Le président américain Donald Trump a prononcé la semaine dernière un discours en prime-time destiné à raviver ses affirmations infondées selon lesquelles l'élection de 2020 lui aurait été volée. À l'appui de sa démonstration, il a déclassifié un ensemble de documents de renseignement. Ces fichiers devaient, selon lui, prouver que la Chine avait tenté de fausser le scrutin en sa défaveur.
Or, une analyse détaillée de ces documents montre qu'ils établissent bien davantage l'implication d'un autre pays : la Russie. Plusieurs éléments contenus dans les archives désormais publiques décrivent les tentatives répétées de Moscou pour peser sur les campagnes présidentielles américaines, tant en 2016 qu'en 2020. Des enquêtes parlementaires et judiciaires avaient déjà documenté ces ingérences par le passé.
Un silence remarqué sur la Russie
Durant son intervention de vingt-cinq minutes, M. Trump n'a quasiment pas évoqué la Russie. Cette omission est conforme à sa réticence chronique à reconnaître les conclusions des enquêteurs, selon lesquelles des hauts responsables russes, y compris le président Vladimir Poutine, ont cherché à affaiblir ses adversaires électoraux.
« Il oublie ou il omet simplement que le plus grand pays qui tente d'influencer chaque élection, c'est la Russie », a déclaré le sénateur Mark Warner, principal démocrate au sein de la commission du Renseignement du Sénat, lors d'une intervention télévisée. Il a ajouté que ce fait avait été « démontré à maintes reprises ».
Des documents en partie déjà connus
Une grande partie des informations désormais déclassifiées ne sont pas nouvelles. Elles reprennent des éléments déjà rendus publics il y a cinq ou six ans, soit par les agences de renseignement américaines, soit dans des déclarations officielles de la précédente administration Trump. Leur déclassification intervient dans un contexte où le président a placé des fidèles sans expérience à la tête des services de renseignement. Bill Pulte, un responsable du logement, assure l'intérim à la direction du renseignement national en attendant la confirmation de Jay Clayton, procureur fédéral à Manhattan.

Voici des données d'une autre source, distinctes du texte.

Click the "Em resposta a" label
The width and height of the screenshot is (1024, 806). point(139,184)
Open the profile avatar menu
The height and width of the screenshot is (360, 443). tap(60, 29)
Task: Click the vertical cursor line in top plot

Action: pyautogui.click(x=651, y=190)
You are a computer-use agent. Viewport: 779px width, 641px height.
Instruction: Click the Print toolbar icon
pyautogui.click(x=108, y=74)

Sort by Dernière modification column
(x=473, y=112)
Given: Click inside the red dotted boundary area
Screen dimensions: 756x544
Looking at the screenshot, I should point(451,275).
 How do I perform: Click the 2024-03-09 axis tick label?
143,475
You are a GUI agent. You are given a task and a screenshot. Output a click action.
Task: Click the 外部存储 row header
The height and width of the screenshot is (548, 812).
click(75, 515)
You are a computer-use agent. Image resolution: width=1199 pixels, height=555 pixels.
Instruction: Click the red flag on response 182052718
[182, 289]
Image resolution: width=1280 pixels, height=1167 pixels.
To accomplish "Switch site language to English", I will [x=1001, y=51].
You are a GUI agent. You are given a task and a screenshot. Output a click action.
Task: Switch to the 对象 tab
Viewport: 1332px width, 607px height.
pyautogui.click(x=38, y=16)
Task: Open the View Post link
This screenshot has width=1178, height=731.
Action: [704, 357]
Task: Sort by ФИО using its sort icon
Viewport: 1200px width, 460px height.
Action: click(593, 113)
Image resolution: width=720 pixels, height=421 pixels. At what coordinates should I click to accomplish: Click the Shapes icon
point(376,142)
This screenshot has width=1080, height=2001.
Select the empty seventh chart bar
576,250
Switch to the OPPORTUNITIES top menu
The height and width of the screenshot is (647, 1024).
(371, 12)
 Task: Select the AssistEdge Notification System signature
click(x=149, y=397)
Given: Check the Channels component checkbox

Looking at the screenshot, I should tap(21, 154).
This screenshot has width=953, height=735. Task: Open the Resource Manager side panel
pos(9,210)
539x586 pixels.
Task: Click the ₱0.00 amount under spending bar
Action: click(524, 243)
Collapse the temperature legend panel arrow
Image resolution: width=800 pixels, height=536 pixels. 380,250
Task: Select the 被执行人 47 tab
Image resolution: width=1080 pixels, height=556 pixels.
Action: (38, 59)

Des inquiétudes sur l'indépendance du renseignement
La mise en avant sélective des documents par M. Trump suscite des préoccupations quant à l'utilisation politique du renseignement. Des critiques estiment que le président tente de détourner l'attention des ingérences russes en concentrant les projecteurs sur la Chine, un thème qui mobilise son électorat. La contradiction flagrante entre ses accusations et le contenu des archives relance le débat sur l'intégrité du processus électoral et la manipulation de l'information.